### TASK INSTRUCTIONS
Transcribe every record exactly as it appears.

### RECORDS FOR THIS EXERCISE
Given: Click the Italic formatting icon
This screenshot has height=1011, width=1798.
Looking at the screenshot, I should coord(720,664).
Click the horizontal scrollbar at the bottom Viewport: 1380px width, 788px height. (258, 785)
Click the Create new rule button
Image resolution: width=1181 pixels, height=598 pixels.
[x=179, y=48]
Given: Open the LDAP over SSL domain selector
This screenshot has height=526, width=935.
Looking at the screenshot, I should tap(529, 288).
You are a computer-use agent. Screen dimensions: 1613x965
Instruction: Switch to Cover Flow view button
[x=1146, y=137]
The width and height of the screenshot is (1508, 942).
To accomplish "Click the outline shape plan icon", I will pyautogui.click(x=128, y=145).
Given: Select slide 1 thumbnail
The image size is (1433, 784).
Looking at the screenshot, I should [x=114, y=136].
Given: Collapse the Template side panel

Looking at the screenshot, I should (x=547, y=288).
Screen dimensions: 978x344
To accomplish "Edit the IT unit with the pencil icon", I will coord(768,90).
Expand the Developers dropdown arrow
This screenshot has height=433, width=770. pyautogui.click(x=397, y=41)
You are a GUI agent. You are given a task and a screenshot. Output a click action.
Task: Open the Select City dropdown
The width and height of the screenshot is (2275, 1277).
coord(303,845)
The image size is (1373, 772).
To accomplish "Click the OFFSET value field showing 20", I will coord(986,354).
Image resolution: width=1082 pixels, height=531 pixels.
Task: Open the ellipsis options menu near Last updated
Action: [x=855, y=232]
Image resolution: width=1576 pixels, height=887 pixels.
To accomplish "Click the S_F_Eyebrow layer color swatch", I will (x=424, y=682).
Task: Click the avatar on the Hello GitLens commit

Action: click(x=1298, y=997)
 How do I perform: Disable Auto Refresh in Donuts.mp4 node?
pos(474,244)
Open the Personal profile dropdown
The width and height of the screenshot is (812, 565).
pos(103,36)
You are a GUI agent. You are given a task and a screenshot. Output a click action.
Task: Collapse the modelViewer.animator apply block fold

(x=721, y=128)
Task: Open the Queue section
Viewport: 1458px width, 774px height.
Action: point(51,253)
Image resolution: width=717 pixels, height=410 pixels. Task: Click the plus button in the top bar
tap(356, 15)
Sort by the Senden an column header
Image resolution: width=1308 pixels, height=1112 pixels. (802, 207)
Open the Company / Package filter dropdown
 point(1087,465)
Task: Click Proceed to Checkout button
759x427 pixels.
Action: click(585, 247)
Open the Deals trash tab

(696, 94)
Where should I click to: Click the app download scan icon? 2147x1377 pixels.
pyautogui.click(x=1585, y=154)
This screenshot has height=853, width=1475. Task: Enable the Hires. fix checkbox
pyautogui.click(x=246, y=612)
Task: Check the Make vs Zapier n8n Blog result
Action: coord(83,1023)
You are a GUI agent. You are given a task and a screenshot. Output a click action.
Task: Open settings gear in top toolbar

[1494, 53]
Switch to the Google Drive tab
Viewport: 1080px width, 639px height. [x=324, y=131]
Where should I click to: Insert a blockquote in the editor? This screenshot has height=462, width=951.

### RESULT BELOW
Given: Click the Italic formatting icon
This screenshot has height=1011, width=1798.
Looking at the screenshot, I should coord(720,664).
Click the horizontal scrollbar at the bottom Viewport: 1380px width, 788px height. (258, 785)
Click the Create new rule button
Image resolution: width=1181 pixels, height=598 pixels.
[x=179, y=48]
Given: Open the LDAP over SSL domain selector
This screenshot has height=526, width=935.
Looking at the screenshot, I should tap(529, 288).
You are a computer-use agent. Screen dimensions: 1613x965
Instruction: Switch to Cover Flow view button
[x=1146, y=137]
The width and height of the screenshot is (1508, 942).
To accomplish "Click the outline shape plan icon", I will pyautogui.click(x=128, y=145).
Given: Select slide 1 thumbnail
The image size is (1433, 784).
Looking at the screenshot, I should [x=114, y=136].
Given: Collapse the Template side panel

Looking at the screenshot, I should (x=547, y=288).
Screen dimensions: 978x344
To accomplish "Edit the IT unit with the pencil icon", I will coord(768,90).
Expand the Developers dropdown arrow
This screenshot has height=433, width=770. pyautogui.click(x=397, y=41)
You are a GUI agent. You are given a task and a screenshot. Output a click action.
Task: Open the Select City dropdown
The width and height of the screenshot is (2275, 1277).
coord(303,845)
The image size is (1373, 772).
To accomplish "Click the OFFSET value field showing 20", I will coord(986,354).
Image resolution: width=1082 pixels, height=531 pixels.
Task: Open the ellipsis options menu near Last updated
Action: [x=855, y=232]
Image resolution: width=1576 pixels, height=887 pixels.
To accomplish "Click the S_F_Eyebrow layer color swatch", I will (x=424, y=682).
Task: Click the avatar on the Hello GitLens commit

Action: click(x=1298, y=997)
 How do I perform: Disable Auto Refresh in Donuts.mp4 node?
pos(474,244)
Open the Personal profile dropdown
The width and height of the screenshot is (812, 565).
pos(103,36)
You are a GUI agent. You are given a task and a screenshot. Output a click action.
Task: Collapse the modelViewer.animator apply block fold

(x=721, y=128)
Task: Open the Queue section
Viewport: 1458px width, 774px height.
Action: point(51,253)
Image resolution: width=717 pixels, height=410 pixels. Task: Click the plus button in the top bar
tap(356, 15)
Sort by the Senden an column header
Image resolution: width=1308 pixels, height=1112 pixels. (802, 207)
Open the Company / Package filter dropdown
 point(1087,465)
Task: Click Proceed to Checkout button
759x427 pixels.
Action: click(585, 247)
Open the Deals trash tab

(696, 94)
Where should I click to: Click the app download scan icon? 2147x1377 pixels.
pyautogui.click(x=1585, y=154)
This screenshot has height=853, width=1475. Task: Enable the Hires. fix checkbox
pyautogui.click(x=246, y=612)
Task: Check the Make vs Zapier n8n Blog result
Action: coord(83,1023)
You are a GUI agent. You are given a task and a screenshot. Output a click action.
Task: Open settings gear in top toolbar

[1494, 53]
Switch to the Google Drive tab
Viewport: 1080px width, 639px height. [x=324, y=131]
Where should I click to: Insert a blockquote in the editor? This screenshot has height=462, width=951.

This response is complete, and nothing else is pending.